(Saved data entries)

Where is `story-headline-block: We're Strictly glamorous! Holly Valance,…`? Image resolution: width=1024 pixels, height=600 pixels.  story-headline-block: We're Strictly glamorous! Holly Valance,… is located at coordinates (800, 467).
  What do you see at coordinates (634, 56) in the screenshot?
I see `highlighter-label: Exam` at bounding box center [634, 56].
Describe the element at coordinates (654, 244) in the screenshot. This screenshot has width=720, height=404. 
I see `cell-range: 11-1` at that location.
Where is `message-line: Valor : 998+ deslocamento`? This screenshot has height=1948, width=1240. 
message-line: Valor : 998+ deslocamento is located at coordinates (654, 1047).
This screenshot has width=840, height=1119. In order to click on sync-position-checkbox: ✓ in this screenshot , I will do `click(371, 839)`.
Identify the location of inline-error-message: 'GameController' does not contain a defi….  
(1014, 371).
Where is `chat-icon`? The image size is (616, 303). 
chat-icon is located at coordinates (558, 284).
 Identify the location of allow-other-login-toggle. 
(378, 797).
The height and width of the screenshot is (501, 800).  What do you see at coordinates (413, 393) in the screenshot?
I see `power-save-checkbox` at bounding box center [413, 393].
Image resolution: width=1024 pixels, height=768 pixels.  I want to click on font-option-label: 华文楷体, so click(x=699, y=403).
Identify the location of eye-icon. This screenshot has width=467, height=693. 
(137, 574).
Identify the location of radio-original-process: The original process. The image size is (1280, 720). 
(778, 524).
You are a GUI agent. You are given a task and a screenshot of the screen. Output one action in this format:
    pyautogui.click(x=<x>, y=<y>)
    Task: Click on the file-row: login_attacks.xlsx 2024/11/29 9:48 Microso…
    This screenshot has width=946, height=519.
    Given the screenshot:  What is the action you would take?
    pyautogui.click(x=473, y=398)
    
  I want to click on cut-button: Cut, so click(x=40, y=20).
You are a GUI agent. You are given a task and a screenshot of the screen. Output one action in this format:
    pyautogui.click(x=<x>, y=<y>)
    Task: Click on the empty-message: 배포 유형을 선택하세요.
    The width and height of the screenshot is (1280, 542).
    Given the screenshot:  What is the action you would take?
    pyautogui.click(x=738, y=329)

▶ **TASK STATEMENT**
Please copy every one of the entries above word for word, keeping each line and its spacing unchanged.

▶ **YOUR SOLUTION**
Where is `story-headline-block: We're Strictly glamorous! Holly Valance,…`? Image resolution: width=1024 pixels, height=600 pixels.  story-headline-block: We're Strictly glamorous! Holly Valance,… is located at coordinates (800, 467).
  What do you see at coordinates (634, 56) in the screenshot?
I see `highlighter-label: Exam` at bounding box center [634, 56].
Describe the element at coordinates (654, 244) in the screenshot. This screenshot has width=720, height=404. 
I see `cell-range: 11-1` at that location.
Where is `message-line: Valor : 998+ deslocamento`? This screenshot has height=1948, width=1240. 
message-line: Valor : 998+ deslocamento is located at coordinates (654, 1047).
This screenshot has width=840, height=1119. In order to click on sync-position-checkbox: ✓ in this screenshot , I will do `click(371, 839)`.
Identify the location of inline-error-message: 'GameController' does not contain a defi….  
(1014, 371).
Where is `chat-icon`? The image size is (616, 303). 
chat-icon is located at coordinates (558, 284).
 Identify the location of allow-other-login-toggle. 
(378, 797).
The height and width of the screenshot is (501, 800).  What do you see at coordinates (413, 393) in the screenshot?
I see `power-save-checkbox` at bounding box center [413, 393].
Image resolution: width=1024 pixels, height=768 pixels.  I want to click on font-option-label: 华文楷体, so click(x=699, y=403).
Identify the location of eye-icon. This screenshot has width=467, height=693. 
(137, 574).
Identify the location of radio-original-process: The original process. The image size is (1280, 720). 
(778, 524).
You are a GUI agent. You are given a task and a screenshot of the screen. Output one action in this format:
    pyautogui.click(x=<x>, y=<y>)
    Task: Click on the file-row: login_attacks.xlsx 2024/11/29 9:48 Microso…
    This screenshot has width=946, height=519.
    Given the screenshot:  What is the action you would take?
    pyautogui.click(x=473, y=398)
    
  I want to click on cut-button: Cut, so click(x=40, y=20).
You are a GUI agent. You are given a task and a screenshot of the screen. Output one action in this format:
    pyautogui.click(x=<x>, y=<y>)
    Task: Click on the empty-message: 배포 유형을 선택하세요.
    The width and height of the screenshot is (1280, 542).
    Given the screenshot:  What is the action you would take?
    pyautogui.click(x=738, y=329)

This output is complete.